Brief Description of the Drawings

[0002] Fig. 1 is a plan view of a pressure-indexed valve.

[0003] Fig. 2 is a longitudinal cross-sectional view of a portion of the pressure-indexed valve of Fig. 1.

[0004] Fig. 3 is an axial cross-sectional view of the pressure indexed valve of Fig. 1.

[0005] Fig. 4 is a transparent perspective view of a portion of the pressure-indexed valve of Fig. 1.

[0006] Fig. 5 is a cross-sectional view of the pressure-indexed valve of Fig. 1 showing a hydrostatically-operated piloted check valve in an open position.

[0007] Fig. 6 is a cross-sectional view of the pressure-indexed valve of Fig. 1 showing the hydrostatically-operated piloted check valve of Fig. 5 in a closed position.

[0008] Fig. 7 is a cross-sectional view of a portion of an open hydrostatically-operated piloted check valve with a snap ring stop. [0009] Fig. 8 is a cross-sectional view of the portion of the hydrostatically-operated piloted check valve shown in Fig. 7 with the check valve in a closed position. [0010] Fig. 9 is a cross-sectional view of a portion of an open hydrostatically-operated piloted check valve with a collet stop.

[0011] Fig. 10 is a cross-sectional view of the portion of the hydrostatically-operated piloted check valve shown in Fig. 9 with the check valve in a closed position. [0012] Fig. 11 is a flow chart describing use of the pressure-indexed valve of Fig. 1.

Detailed Description

[0013] The following detailed description illustrates embodiments of the present disclosure. These embodiments are described in sufficient detail to enable a person of ordinary skill in the art to practice these embodiments without undue experimentation. It should be understood, however, that the embodiments and examples described herein are given by way of illustration only, and not by way of limitation. Various substitutions, modifications, additions, and rearrangements may be made that remain potential applications of the disclosed techniques. Therefore, the description that follows is not to be taken as limiting on the scope of the appended claims. In particular, an element associated with a particular embodiment should not be limited to association with that particular embodiment but should be assumed to be capable of association with any embodiment discussed herein.

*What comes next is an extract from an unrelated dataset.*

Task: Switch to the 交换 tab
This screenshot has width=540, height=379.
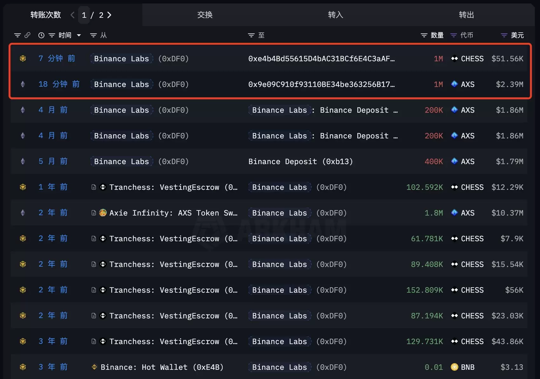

[0014] Further, while this disclosure describes a land-based production system, it will be understood that the equipment and techniques described herein are applicable in sea-based systems, multi-lateral wells, all types of production systems, all types of rigs, measurement while drilling ("MWD")/logging while drilling ("LWD") environments, wired drillpipe environments, coiled tubing (wired and unwired) environments, wireline environments, and similar environments.

[0015] The disclosed tool configurations and operations are best understood in the context of the larger systems in which they operate.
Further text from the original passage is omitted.